What is asked: Reproduce the lines below verbatim, beginning with the first line and continuing through the line that contains "Looking at the". Omit the pictures from your output.

Supplied data:
++++++++++
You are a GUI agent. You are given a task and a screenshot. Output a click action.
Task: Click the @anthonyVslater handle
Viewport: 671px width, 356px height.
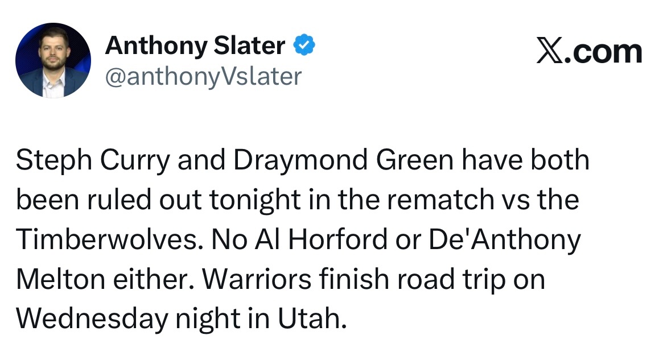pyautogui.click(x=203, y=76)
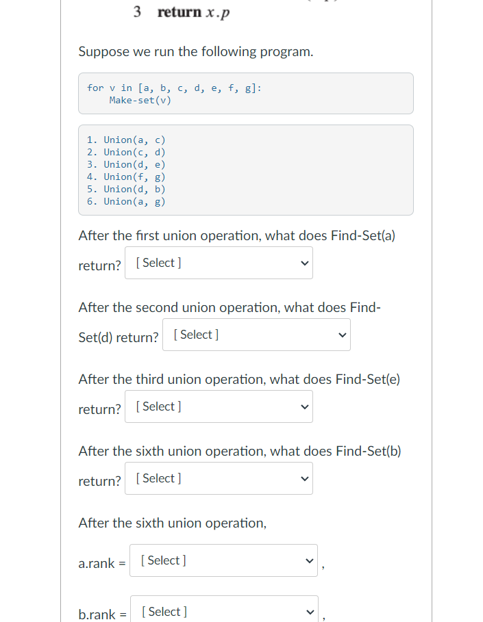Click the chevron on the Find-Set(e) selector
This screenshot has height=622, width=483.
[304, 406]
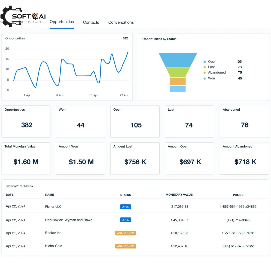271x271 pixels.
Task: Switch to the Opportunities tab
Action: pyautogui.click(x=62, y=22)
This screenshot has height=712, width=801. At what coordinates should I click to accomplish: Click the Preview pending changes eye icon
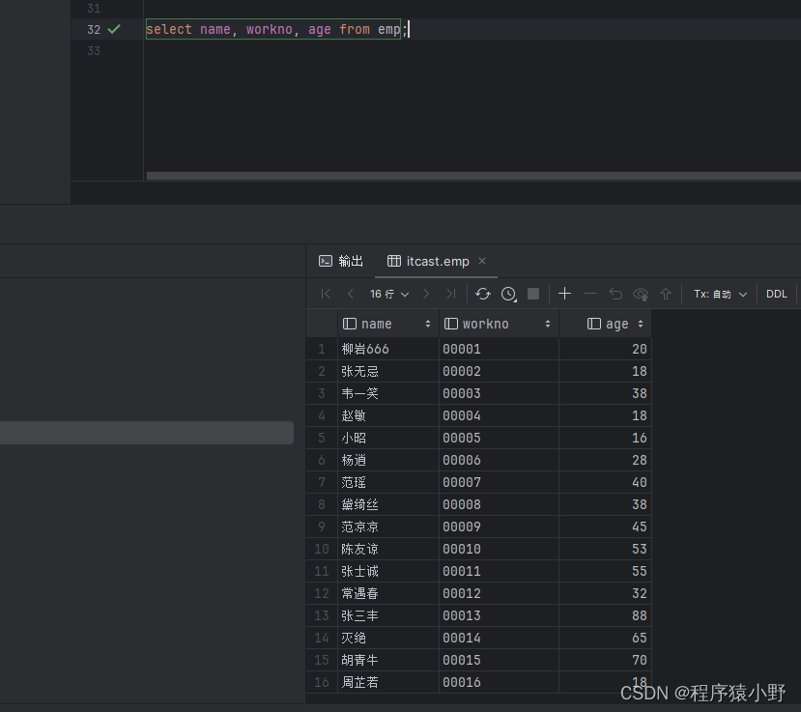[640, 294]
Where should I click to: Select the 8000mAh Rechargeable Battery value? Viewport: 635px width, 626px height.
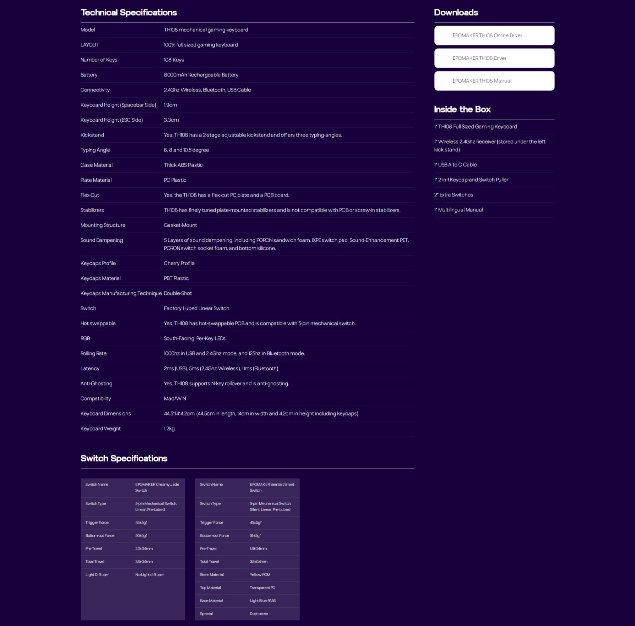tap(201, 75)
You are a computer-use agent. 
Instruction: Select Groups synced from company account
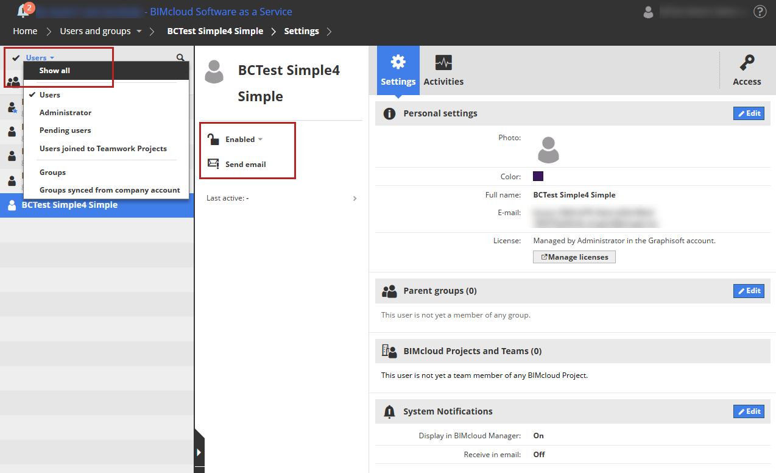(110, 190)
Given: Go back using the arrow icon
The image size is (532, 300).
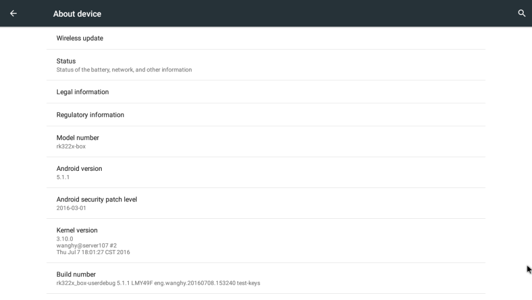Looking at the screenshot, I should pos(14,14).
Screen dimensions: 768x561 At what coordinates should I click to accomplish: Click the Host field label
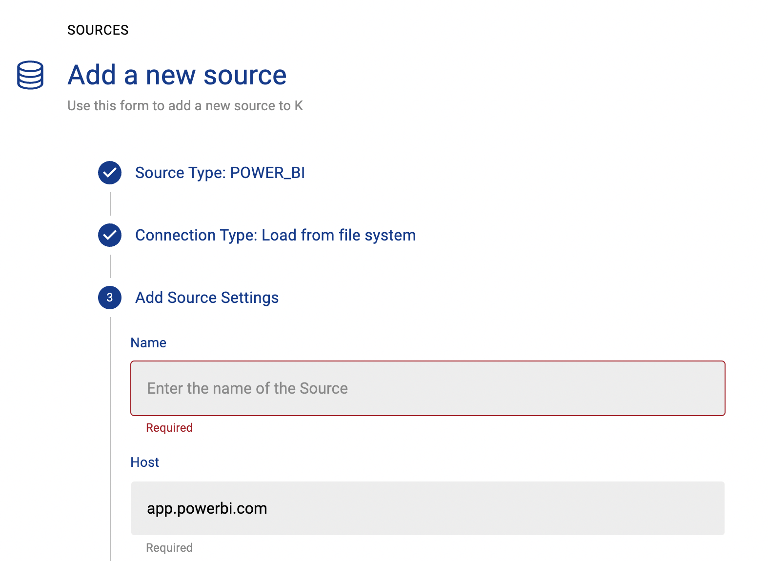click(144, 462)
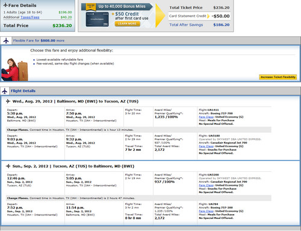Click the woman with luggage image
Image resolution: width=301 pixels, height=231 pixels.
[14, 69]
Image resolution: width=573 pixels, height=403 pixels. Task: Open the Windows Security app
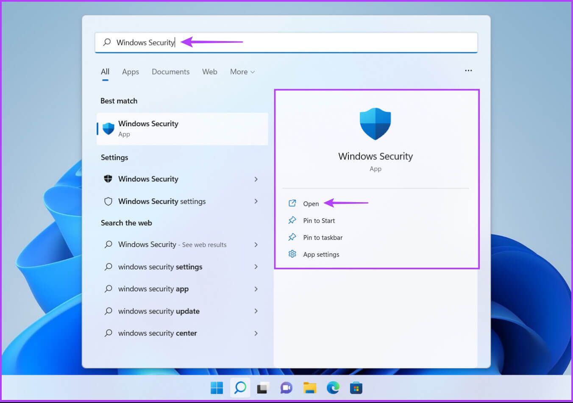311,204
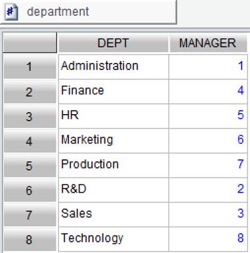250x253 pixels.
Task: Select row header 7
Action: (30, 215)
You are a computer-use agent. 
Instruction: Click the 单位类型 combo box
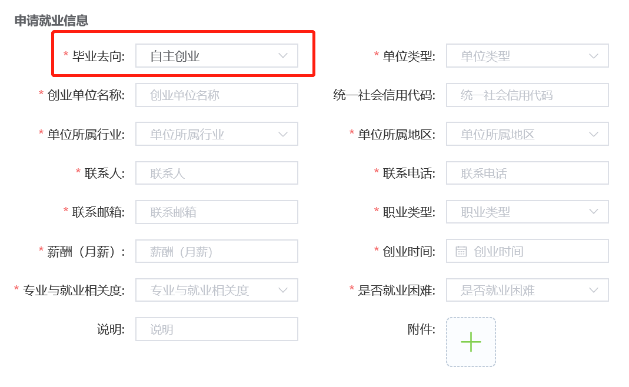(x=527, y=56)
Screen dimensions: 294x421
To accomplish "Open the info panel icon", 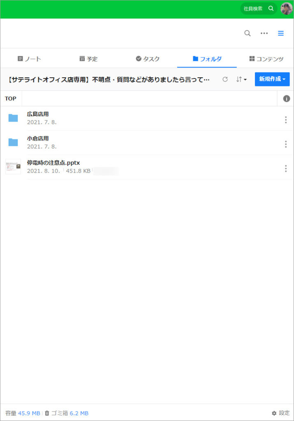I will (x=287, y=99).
++++++++++
Solution to the exercise:
You are a GUI agent. You are given a task and a screenshot. Output a click action.
Task: Click the @anthonyVslater handle
Viewport: 671px width, 356px height.
pyautogui.click(x=203, y=76)
Click the chevron on the Find-Set(e) selector
This screenshot has height=622, width=483.
[304, 406]
271x271 pixels.
Task: Switch to the Opportunities tab
Action: pyautogui.click(x=62, y=22)
This screenshot has height=712, width=801. At what coordinates should I click to accomplish: Click the Preview pending changes eye icon
[640, 294]
Where should I click to: Select the 8000mAh Rechargeable Battery value? Viewport: 635px width, 626px height.
tap(201, 75)
You are a computer-use agent. 
Instruction: Select Groups synced from company account
(110, 190)
Given: Go back using the arrow icon
The image size is (532, 300).
Looking at the screenshot, I should pos(14,14).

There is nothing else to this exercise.